A NORTH Yorkshire shopkeeper found guilty of bludgeoning his postmistress wife to death lost a Court of Appeal challenge against his murder conviction.

Robin Garbutt, 46, formerly of Huby, was jailed for life in April last year and ordered to serve a minimum of 20 years behind bars before he can apply for parole.

The couple lived together in York before moving to Melsonby near Darlington.

A jury at Teesside Crown Court heard that he battered his 40-year-old wife Diana, who grew up in Eggborough and Selby, to death in their bedroom before opening their post office and shop in the village as normal.

His case was that a raider with a gun told him "don't do anything stupid, we've got your wife" before robbing him as he worked, and that moments later he discovered his wife's body in bed in their living quarters.

Three judges in London said that his conviction was safe.
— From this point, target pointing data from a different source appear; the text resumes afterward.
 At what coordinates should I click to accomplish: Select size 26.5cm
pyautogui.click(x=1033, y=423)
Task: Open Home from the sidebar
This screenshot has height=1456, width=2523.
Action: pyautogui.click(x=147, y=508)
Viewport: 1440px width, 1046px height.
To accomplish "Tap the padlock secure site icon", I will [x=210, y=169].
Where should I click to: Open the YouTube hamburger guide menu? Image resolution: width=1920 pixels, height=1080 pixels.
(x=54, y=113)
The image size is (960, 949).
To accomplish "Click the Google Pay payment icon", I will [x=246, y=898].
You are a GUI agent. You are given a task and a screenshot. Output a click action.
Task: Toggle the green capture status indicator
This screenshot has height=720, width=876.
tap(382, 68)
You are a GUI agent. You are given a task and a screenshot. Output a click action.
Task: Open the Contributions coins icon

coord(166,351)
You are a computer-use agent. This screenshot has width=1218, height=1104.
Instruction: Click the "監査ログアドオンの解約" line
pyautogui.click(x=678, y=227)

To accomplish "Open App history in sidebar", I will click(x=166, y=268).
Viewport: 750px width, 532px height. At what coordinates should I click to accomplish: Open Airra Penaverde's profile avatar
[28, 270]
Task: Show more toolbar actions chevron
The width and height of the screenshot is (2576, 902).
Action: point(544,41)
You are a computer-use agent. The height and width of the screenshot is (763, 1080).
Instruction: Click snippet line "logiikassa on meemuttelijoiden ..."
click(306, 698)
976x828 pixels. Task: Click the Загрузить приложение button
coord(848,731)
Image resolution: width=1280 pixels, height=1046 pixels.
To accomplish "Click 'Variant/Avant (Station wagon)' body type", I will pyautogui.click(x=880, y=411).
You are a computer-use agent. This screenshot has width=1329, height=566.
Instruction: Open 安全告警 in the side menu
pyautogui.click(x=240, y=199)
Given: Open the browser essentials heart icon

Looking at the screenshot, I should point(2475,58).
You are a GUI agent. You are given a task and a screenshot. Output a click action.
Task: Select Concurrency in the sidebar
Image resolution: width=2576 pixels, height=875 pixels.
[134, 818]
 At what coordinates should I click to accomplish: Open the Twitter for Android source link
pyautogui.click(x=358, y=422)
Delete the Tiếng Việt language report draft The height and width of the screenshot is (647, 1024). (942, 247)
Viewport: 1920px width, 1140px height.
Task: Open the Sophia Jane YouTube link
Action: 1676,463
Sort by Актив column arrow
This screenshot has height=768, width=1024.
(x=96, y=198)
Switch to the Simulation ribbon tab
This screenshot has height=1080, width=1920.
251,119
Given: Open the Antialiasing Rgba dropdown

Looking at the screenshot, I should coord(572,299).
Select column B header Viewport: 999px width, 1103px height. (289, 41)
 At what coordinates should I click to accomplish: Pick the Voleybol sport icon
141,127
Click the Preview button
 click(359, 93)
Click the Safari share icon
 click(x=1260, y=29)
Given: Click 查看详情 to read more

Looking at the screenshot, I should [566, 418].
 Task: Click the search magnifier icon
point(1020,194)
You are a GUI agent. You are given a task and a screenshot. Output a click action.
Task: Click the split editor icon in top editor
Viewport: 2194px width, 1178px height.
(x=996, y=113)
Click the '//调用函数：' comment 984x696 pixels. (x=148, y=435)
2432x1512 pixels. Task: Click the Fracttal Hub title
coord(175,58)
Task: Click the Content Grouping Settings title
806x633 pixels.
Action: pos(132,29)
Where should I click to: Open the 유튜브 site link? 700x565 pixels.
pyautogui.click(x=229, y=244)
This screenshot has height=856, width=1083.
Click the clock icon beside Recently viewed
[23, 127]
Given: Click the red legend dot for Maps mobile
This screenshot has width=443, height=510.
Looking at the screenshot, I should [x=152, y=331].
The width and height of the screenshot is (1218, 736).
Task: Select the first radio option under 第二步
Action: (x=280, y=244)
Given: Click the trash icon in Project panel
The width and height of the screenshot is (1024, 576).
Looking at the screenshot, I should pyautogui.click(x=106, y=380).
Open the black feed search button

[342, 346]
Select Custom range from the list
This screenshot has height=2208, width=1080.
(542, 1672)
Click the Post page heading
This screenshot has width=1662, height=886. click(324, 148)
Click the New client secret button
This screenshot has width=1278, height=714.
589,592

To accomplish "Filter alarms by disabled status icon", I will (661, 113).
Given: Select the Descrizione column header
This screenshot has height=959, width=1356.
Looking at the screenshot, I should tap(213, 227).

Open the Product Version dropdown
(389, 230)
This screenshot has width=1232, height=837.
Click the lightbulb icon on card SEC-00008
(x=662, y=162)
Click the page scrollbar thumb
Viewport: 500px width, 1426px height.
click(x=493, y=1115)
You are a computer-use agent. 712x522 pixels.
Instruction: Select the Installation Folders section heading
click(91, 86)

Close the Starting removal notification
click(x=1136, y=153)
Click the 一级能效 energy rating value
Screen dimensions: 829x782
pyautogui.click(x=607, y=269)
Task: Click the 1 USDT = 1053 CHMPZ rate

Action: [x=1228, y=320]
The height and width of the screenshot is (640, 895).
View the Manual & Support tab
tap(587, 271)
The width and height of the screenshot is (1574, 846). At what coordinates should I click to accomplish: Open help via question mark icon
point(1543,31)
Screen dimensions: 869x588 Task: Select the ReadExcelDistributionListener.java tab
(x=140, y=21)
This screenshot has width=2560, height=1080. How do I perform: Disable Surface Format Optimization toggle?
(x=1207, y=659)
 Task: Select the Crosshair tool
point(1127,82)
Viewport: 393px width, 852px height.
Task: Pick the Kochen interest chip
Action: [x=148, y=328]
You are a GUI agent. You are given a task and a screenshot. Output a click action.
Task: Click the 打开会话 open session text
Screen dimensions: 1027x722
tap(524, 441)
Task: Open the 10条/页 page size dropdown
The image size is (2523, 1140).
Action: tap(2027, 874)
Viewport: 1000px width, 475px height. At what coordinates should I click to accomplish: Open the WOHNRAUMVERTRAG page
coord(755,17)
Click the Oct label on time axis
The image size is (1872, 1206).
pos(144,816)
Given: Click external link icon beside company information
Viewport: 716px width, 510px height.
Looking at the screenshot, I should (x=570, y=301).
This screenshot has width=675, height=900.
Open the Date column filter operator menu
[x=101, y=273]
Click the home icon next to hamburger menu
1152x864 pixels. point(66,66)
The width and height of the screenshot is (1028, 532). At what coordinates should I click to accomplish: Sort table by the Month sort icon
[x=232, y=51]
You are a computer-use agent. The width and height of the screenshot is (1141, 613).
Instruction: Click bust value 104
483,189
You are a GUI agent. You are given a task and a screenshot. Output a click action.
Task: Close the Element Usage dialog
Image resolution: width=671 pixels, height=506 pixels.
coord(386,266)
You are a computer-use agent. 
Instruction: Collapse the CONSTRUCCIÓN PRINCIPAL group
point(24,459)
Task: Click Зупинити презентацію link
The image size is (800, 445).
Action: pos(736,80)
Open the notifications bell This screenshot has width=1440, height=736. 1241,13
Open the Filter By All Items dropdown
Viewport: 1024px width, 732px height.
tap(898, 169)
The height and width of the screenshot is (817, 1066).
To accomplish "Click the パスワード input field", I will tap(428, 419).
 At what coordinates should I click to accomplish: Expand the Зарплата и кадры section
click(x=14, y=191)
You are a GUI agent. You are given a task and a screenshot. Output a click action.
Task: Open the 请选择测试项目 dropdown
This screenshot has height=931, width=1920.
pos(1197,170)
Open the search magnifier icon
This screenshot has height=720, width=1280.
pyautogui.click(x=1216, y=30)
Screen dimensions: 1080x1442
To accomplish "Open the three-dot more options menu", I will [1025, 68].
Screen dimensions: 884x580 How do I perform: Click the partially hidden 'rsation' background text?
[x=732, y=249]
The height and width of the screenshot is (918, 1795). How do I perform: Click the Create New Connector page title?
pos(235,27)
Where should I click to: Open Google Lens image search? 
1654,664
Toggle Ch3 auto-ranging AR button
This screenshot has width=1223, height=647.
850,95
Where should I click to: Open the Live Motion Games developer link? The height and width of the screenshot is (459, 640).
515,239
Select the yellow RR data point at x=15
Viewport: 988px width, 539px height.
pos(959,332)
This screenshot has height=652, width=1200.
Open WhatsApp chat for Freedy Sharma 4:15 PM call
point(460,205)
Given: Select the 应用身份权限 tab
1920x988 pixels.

He had argued that it should be overturned on the grounds that that newly disclosed Post Office accounting records going back to 2004 supported the credibility of his evidence and undermined part of the prosecution case, but the judges disagreed.

Lord Justice Hughes said the accuracy of the newly discovered Post Office records was not disputed.

The prosecution's case was that "there could never have been an intruder" - there was no robbery and it followed that Garbutt had killed his wife.

The fresh material relied on in the appeal related to Post Office records going back to 2004.

It was submitted on Garbutt's behalf that the pattern shown by the records "cannot be relied upon as demonstrating thefts of Post Office cash".

Had the jury had the full records "it would have supported the defendant in something that he said, namely that he had always held large sums in the safe, and the jury would have been likely to take a different view of his credibility generally".

Lord Justice Hughes said: "The premise on which this appeal has so well been argued is that the jury may have proceeded from theft to murder. "We have asked ourselves anxiously whether that might be so. We are clear that it cannot be."

The judge concluded: "We are quite satisfied that this conviction is not unsafe.”